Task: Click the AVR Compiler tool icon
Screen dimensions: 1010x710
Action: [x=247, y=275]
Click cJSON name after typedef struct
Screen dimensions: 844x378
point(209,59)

--------------------------------

Take the material above and return all of it exactly.

Task: Click the AVR Compiler tool icon
Screen dimensions: 1010x710
Action: [x=247, y=275]
Click cJSON name after typedef struct
Screen dimensions: 844x378
point(209,59)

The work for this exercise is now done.